Auch der Branchenmix hat Kärnten durch die Krise getragen. Das Land setzt nicht alles auf eine Karte, sondern auf viele verschiedene Branchen. Das minimiert das Risiko in Krisenzeiten – und wird offenbar von der Wirtschaft gutgeheißen. Trotz Pandemie wurden in Kärnten laut Wirtschaftskammer 2020 insgesamt 2.338 neue Unternehmen gegründet.
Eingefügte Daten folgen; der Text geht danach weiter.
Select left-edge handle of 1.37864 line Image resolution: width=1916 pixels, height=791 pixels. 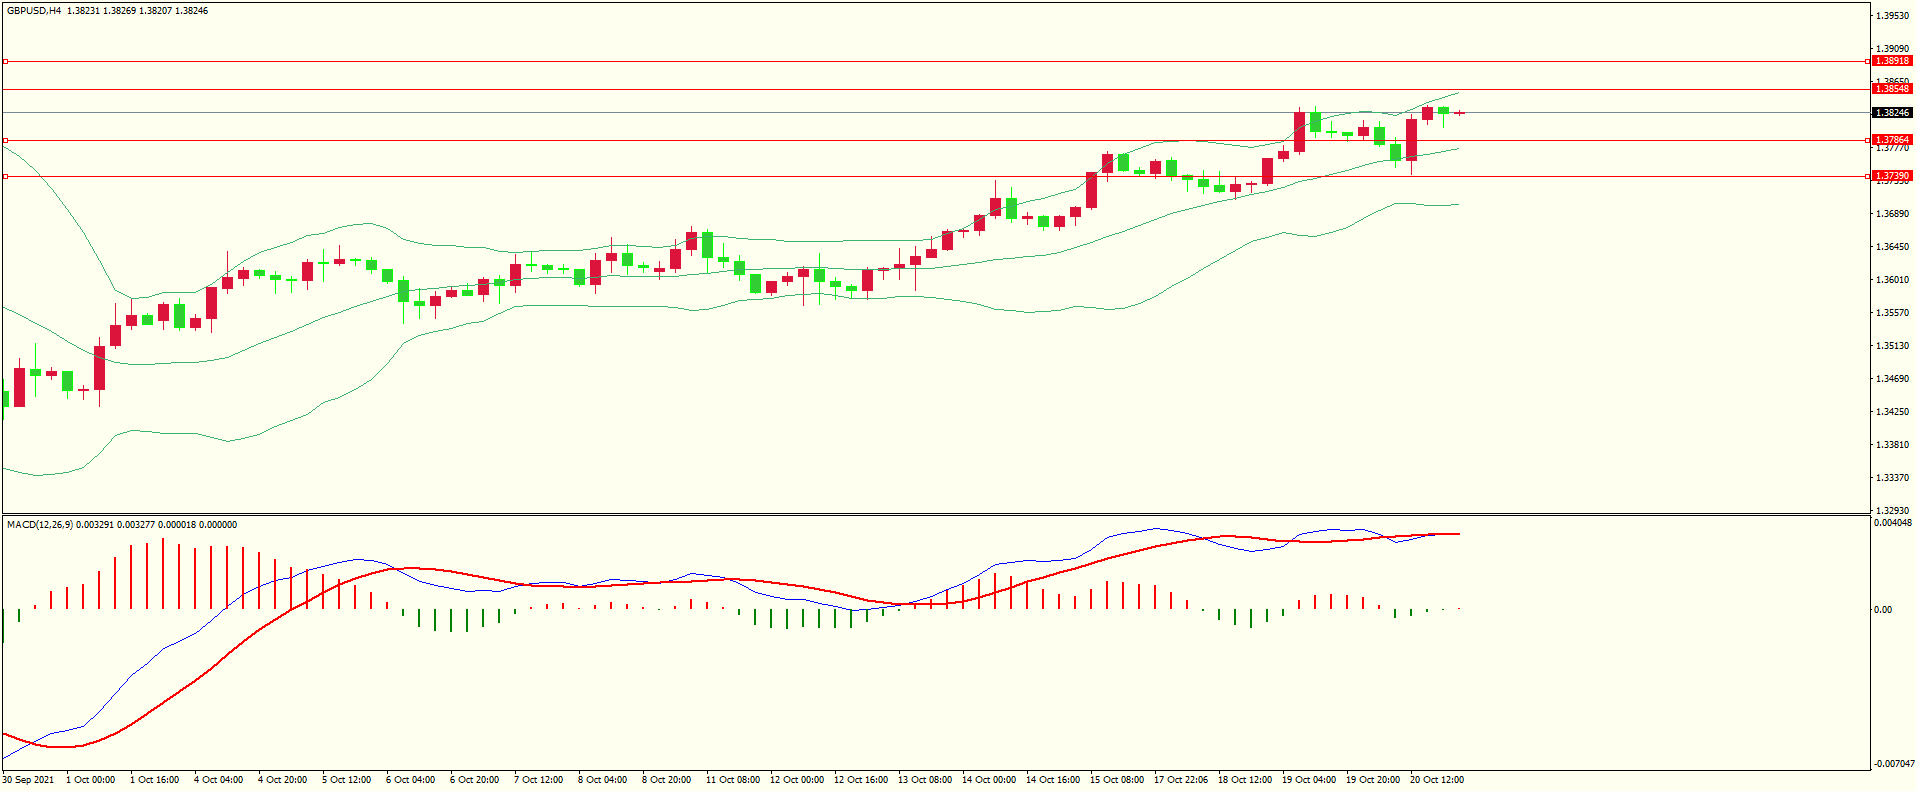5,140
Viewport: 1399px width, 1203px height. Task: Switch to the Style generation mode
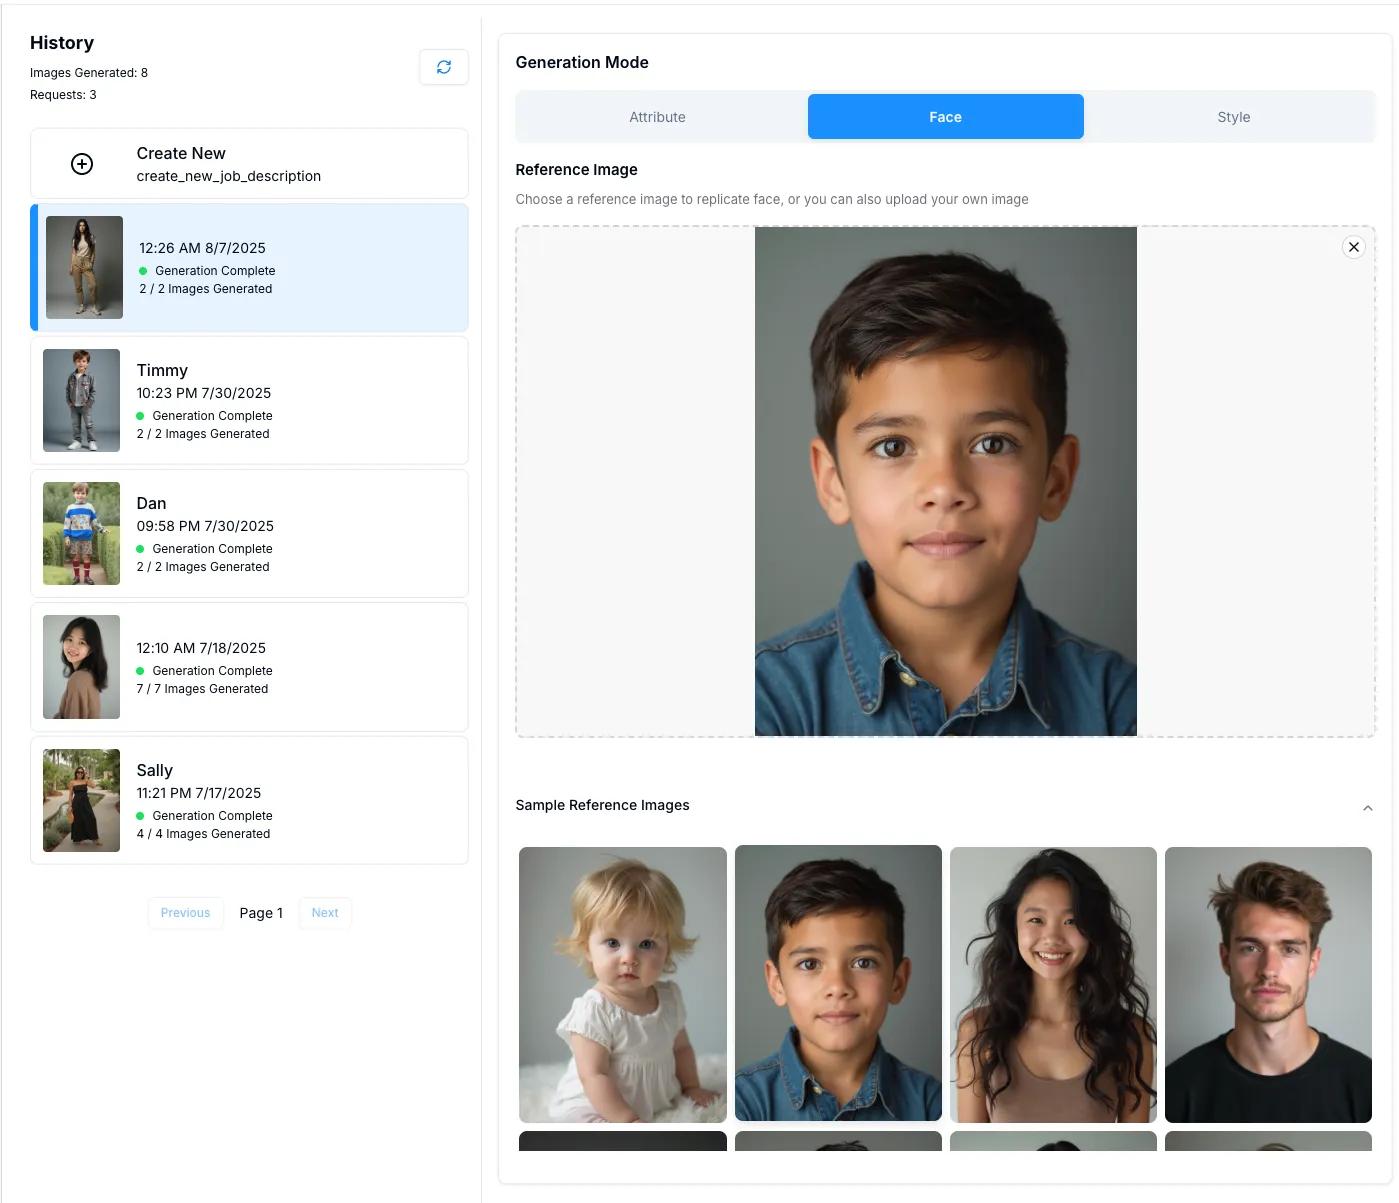[1233, 116]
Die positive Entwicklung liegt für Landeshauptmann Peter Kaiser (SPÖ) auch an der guten Zusammenarbeit im Bundesland. Etwa bei den Projekten „Lehre nach Matura“ und „Lehre mit Studium“. Im Frühling laufen Schnuppertage für die Maturanten, die sich in Betrieben über eine Lehre nach ihrem Schulabschluss informieren können. Das weiß man auch in der RHI Magnesita zu schätzen. Der Ausbau des Werks in Radenthein sei durch die Qualifizierungs-Initiativen des Landes möglich, sagt Werksleiter Heimo Wagner.
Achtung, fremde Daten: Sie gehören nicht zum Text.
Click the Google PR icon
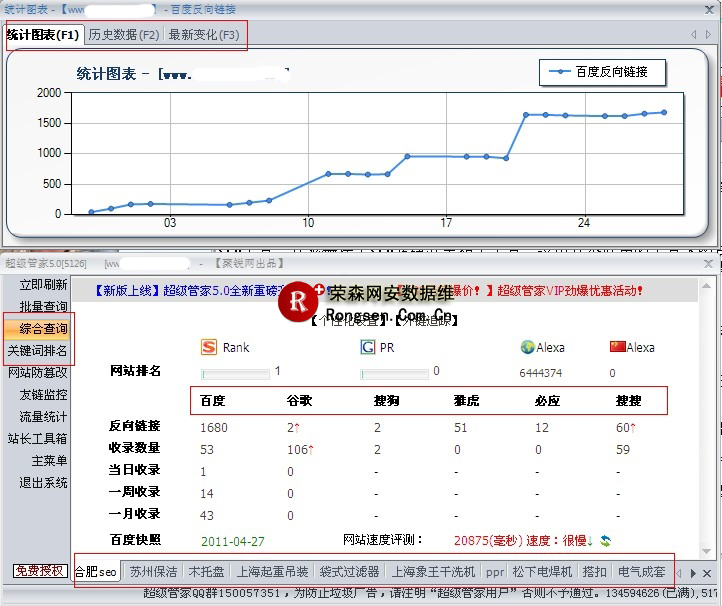The width and height of the screenshot is (722, 606). (368, 347)
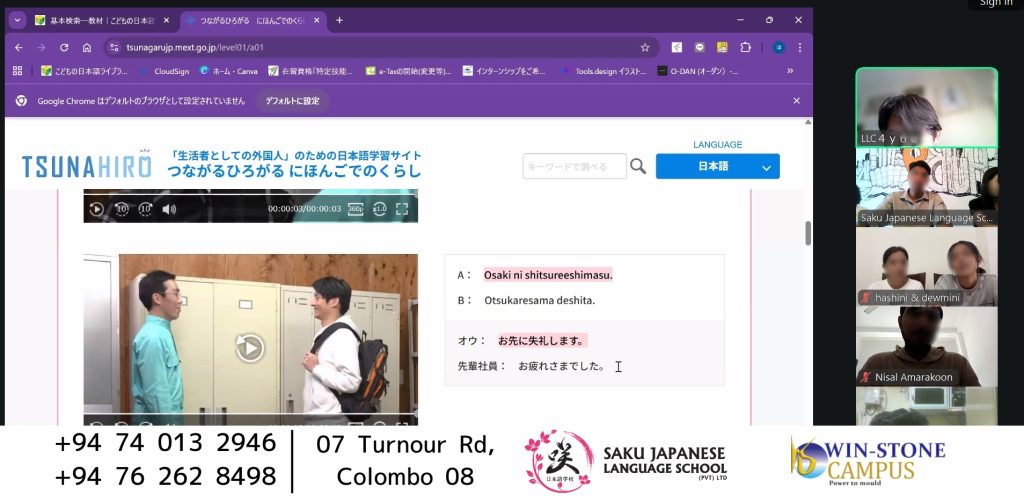Go to the browser home page icon
Screen dimensions: 1024x502
click(87, 47)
Dass man in Kärnten auf eine enge Kooperation mit der Wirtschaft setzt, sieht man an den Regierungssitzungen. Das Bundesland ist die einzige Region Europas, wo Sozialpartner bei den Sitzungen der Landesregierung mit am Tisch sitzen und Kritik einbringen können. Landeshauptmann Kaiser: „Unser Geheimrezept ist die Zusammenarbeit.“
Natürlich sei noch nicht alles eitel Wonne, aber „wir können optimistisch in die Zukunft blicken“, sagt Kaiser. Im April ging die Arbeitslosigkeit in Kärnten um 32,9 Prozent im Vergleich zum Vorjahr zurück. Mit dem 70 Millionen Euro schweren Beschäftigungspaket TEP will man weiter für Jobs sorgen. Zudem ist das Arbeitsmarkt-Budget mit 15 Millionen Euro so hoch wie noch nie.
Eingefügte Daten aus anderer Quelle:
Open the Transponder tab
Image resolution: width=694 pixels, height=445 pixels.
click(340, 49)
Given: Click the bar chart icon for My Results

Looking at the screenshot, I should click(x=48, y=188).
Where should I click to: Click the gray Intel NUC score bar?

Von Seiten der Wirtschaft wünscht man sich eine bessere Anbindung des Bundeslandes, etwa des Kärntner Flughafens an internationale Verbindungen. Und man sieht die Bundesregierung gefordert, Unternehmen in Österreich zu halten. Immer wieder wandern Konzerne ins Ausland ab, weil dort vermeintlich billiger produziert werden kann. Beim Elektro-Motorenhersteller ATB in der Steiermark etwa verloren zuletzt 360 Mitarbeiter ihren Job, weil die chinesischen Eigentümer die Maschinen nach Polen abzogen. In Oberösterreich bangen derzeit 8.400 Menschen um ihre Arbeitsplätze: Der LKW-Bauer MAN will trotz Millionen-Gewinnen ins billigere Ausland abwandern.
Für Kärntens Landeshauptmann Kaiser sind solche Auslagerungen Fehlentscheidungen. Dadurch gehe Qualität und Nachhaltigkeit verloren. Dass es auch anders geht, zeigt das Beispiel der RHI Magnesita: Die 50 Millionen Euro Investition in Radenthein ist ein Bekenntnis zum Industrie-Standort Kärnten. Hier werden wohl in Zukunft noch mehr internationale Kunden ankommen, die ihre Geschäftsreise dann gleich mit einem Urlaub im österreichischen Seen-Bundesland verbinden.